*artigo publicado originalmente na revista ACTIVA de outubro de 2017
Das tardes quentes em Aquiraz, município brasileiro no litoral do Ceará, Valentina Sampaio lembra-se da infância passada na praia e no jardim da sua casa, onde ficava com os seus pensamentos, sonhos e ideias. Sentada debaixo das árvores, fazia das flores de jasmim que caíam as suas bonecas. Nesses momentos, estava em harmonia com a sua feminilidade, apesar de não ser isso que o espelho ou a sociedade refletiam. É que a manequim, que hoje está nas bocas do mundo, nasceu menino mas nunca se identificou com o nome (que até hoje não revela) ou com o género que constava na sua certidão de nascimento. “Sempre me senti uma menina e, para mim, a minha essência sempre falou mais alto”, conta-nos.
Da Praia às Passerelles
Logo no início da carreira, já longe da sua vila acolhedora onde “todos se conheciam e se respeitavam”, a jovem de 20 anos admite que lidou com preconceito. “Isso só me deu mais força e impulsionou as coisas maravilhosas que me têm acontecido.”

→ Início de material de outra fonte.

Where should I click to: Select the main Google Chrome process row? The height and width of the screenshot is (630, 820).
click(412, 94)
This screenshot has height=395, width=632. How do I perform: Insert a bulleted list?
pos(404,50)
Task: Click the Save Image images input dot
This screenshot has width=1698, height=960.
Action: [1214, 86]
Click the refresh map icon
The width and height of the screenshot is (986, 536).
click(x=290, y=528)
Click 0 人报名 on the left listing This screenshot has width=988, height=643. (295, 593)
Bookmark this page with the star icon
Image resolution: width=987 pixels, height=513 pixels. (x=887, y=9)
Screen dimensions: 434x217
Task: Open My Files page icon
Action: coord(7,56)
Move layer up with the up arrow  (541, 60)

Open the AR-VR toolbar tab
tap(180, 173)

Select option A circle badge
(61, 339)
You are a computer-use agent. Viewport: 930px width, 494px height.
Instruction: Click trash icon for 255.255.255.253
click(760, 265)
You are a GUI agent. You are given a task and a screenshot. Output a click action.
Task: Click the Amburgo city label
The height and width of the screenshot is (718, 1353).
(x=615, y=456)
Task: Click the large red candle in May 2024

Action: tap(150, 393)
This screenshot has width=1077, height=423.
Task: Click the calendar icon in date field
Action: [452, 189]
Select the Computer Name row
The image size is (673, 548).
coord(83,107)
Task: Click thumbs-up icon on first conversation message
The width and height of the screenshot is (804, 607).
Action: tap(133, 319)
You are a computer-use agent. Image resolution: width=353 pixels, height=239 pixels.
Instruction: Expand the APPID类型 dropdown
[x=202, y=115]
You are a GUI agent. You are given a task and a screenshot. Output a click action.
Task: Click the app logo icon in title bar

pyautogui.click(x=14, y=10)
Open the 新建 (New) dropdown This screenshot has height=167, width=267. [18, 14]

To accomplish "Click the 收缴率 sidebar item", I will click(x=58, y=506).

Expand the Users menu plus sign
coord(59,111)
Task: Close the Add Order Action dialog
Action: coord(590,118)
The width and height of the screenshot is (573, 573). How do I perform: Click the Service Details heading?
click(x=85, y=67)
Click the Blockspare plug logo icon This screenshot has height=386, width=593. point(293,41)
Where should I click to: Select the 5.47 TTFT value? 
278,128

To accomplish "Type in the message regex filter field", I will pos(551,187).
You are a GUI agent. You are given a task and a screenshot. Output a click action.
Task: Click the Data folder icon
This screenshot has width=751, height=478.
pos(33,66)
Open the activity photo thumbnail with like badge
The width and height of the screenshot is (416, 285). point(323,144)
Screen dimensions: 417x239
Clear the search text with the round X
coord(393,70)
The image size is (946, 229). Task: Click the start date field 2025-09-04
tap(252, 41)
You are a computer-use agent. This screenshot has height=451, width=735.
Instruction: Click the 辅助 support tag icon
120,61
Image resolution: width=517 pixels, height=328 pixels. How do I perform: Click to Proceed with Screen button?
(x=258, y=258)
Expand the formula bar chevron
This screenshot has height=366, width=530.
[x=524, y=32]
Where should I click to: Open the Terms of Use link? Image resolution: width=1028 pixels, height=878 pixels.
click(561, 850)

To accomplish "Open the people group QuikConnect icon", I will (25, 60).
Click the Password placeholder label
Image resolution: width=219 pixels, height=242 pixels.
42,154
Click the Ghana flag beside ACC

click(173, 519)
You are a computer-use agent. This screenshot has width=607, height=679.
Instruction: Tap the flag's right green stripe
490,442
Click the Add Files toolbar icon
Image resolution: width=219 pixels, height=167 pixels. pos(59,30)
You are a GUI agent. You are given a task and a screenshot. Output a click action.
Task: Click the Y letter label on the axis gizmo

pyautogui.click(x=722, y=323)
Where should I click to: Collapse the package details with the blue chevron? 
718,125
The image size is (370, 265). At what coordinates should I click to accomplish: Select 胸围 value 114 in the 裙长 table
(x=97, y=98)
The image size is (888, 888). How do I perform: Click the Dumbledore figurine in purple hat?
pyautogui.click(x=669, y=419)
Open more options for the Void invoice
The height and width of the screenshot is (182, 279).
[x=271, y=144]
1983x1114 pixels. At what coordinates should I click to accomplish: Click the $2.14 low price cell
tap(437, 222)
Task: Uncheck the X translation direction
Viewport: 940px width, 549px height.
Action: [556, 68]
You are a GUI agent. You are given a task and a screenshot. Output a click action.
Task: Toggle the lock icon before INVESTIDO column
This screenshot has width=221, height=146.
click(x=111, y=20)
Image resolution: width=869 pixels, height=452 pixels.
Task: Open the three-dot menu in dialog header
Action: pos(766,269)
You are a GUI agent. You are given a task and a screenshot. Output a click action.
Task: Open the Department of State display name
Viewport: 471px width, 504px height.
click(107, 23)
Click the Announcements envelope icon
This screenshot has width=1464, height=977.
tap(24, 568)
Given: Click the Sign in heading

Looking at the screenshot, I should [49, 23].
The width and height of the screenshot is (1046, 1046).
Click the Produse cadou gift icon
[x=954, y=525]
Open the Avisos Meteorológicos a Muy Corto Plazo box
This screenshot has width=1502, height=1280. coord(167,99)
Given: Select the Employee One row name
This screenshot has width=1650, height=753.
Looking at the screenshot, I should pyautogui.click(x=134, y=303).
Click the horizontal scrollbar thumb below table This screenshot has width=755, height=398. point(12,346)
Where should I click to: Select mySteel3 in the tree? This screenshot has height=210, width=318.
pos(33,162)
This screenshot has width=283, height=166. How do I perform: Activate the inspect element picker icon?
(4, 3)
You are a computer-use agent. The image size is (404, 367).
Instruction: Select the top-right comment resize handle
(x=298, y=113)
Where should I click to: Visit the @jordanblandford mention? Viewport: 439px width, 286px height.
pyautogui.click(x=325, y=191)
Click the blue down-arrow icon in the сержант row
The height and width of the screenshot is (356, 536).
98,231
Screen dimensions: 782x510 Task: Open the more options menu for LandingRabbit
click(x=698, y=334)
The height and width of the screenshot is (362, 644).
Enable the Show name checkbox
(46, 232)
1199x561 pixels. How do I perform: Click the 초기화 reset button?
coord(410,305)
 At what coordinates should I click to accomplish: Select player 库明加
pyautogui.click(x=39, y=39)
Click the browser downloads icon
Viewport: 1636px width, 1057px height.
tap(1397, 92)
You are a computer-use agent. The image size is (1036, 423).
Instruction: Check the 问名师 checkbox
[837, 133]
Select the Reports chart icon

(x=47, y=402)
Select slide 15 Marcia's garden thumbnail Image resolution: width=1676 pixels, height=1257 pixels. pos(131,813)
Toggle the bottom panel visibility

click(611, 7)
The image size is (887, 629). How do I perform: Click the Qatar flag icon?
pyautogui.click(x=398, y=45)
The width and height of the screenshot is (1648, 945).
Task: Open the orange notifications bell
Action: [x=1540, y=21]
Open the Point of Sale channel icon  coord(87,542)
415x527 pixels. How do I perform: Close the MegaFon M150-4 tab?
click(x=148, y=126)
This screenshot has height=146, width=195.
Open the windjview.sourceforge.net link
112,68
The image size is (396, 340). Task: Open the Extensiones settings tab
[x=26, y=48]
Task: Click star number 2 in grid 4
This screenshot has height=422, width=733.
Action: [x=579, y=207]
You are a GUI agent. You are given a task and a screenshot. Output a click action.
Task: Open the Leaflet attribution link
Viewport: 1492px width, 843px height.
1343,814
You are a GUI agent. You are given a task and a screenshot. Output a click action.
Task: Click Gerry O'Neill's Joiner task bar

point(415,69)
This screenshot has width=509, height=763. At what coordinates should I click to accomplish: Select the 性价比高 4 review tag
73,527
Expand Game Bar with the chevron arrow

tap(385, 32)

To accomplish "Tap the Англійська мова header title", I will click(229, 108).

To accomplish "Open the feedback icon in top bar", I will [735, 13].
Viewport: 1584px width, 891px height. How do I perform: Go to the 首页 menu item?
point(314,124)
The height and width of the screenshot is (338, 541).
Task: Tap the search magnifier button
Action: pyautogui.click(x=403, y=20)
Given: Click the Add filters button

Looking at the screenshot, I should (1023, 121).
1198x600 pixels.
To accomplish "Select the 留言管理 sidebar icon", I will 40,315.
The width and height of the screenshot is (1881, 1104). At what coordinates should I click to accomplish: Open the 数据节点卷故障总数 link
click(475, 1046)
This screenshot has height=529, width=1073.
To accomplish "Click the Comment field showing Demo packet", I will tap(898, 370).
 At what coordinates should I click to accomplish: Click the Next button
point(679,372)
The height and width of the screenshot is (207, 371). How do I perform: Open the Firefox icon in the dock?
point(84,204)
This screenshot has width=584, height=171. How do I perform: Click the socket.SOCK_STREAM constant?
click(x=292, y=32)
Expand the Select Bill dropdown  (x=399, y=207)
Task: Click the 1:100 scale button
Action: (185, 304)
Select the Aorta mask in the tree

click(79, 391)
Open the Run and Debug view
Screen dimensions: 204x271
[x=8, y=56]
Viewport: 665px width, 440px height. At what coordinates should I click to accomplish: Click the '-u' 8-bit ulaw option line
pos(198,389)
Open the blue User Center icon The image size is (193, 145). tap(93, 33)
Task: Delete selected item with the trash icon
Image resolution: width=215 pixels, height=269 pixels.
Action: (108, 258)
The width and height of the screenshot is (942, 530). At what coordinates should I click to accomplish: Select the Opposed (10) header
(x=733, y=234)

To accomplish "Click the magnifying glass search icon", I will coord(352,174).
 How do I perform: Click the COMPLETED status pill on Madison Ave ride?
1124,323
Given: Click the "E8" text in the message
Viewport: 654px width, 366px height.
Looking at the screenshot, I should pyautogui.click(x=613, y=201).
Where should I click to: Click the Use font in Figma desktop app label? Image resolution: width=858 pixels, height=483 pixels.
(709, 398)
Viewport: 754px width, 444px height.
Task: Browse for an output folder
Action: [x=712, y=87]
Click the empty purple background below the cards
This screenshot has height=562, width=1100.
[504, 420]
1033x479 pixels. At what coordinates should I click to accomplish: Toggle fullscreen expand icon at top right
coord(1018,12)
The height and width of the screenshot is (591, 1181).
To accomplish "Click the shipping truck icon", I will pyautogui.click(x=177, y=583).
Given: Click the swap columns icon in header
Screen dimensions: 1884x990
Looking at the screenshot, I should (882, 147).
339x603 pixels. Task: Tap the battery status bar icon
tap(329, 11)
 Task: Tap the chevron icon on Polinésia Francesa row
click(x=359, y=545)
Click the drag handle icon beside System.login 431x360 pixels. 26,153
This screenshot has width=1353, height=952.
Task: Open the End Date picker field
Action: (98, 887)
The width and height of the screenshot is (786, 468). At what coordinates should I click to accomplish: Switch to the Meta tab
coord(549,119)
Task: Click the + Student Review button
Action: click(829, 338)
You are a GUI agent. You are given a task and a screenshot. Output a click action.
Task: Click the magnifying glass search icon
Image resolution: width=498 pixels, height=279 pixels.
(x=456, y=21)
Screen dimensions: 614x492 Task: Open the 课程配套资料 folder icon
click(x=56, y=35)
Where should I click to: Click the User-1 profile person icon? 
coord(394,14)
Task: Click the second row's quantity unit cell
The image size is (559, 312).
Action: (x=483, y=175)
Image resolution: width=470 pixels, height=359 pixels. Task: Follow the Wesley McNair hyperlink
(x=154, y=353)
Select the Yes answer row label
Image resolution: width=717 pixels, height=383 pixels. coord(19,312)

Entre essas coisas está, por exemplo, a participação na 42ª edição da São Paulo Fashion Week, em outubro de 2016. O assunto do momento era Valentina, que foi contratada para oito desfiles, o dobro do normal para uma novata. “Adoro a energia da passerelle. Dá sempre aquele friozinho na barriga mas é uma experiência muito boa.” Para a modelo, a sua fama instantânea é sinal da evolução dos tempos. “Acho que estamos a caminhar para um mundo melhor e mais livre, mesmo que a passos bem pequenos”, confessa. “Quero ser reconhecida pelo meu trabalho, e poder trabalhar pela profissional que sou, e não por um título ou rótulo”, diz sobre a associação de adjetivos como ‘transexual’ ao seu nome nos meios de comunicação social.
Em março passado, a manequim teve uma das maiores prendas da carreira até à data: a capa histórica da ‘Vogue Paris’. A história teve projeção no mundo inteiro. “Foi uma felicidade enorme, muito gratificante e especial.”
Altos Voos
Conquista a conquista, Valentina Sampaio dá um novo fôlego à revolução iniciada por Lea T., a primeira transexual brasileira a tornar-se um nome de peso na indústria. “Este é um momento importante em que falamos sobre diversidade e geramos visibilidade para vários assuntos. É importante levar informação às pessoas. Ninguém nasce preconceituoso. O preconceito não é algo natural do ser humano, então precisa ser combatido.”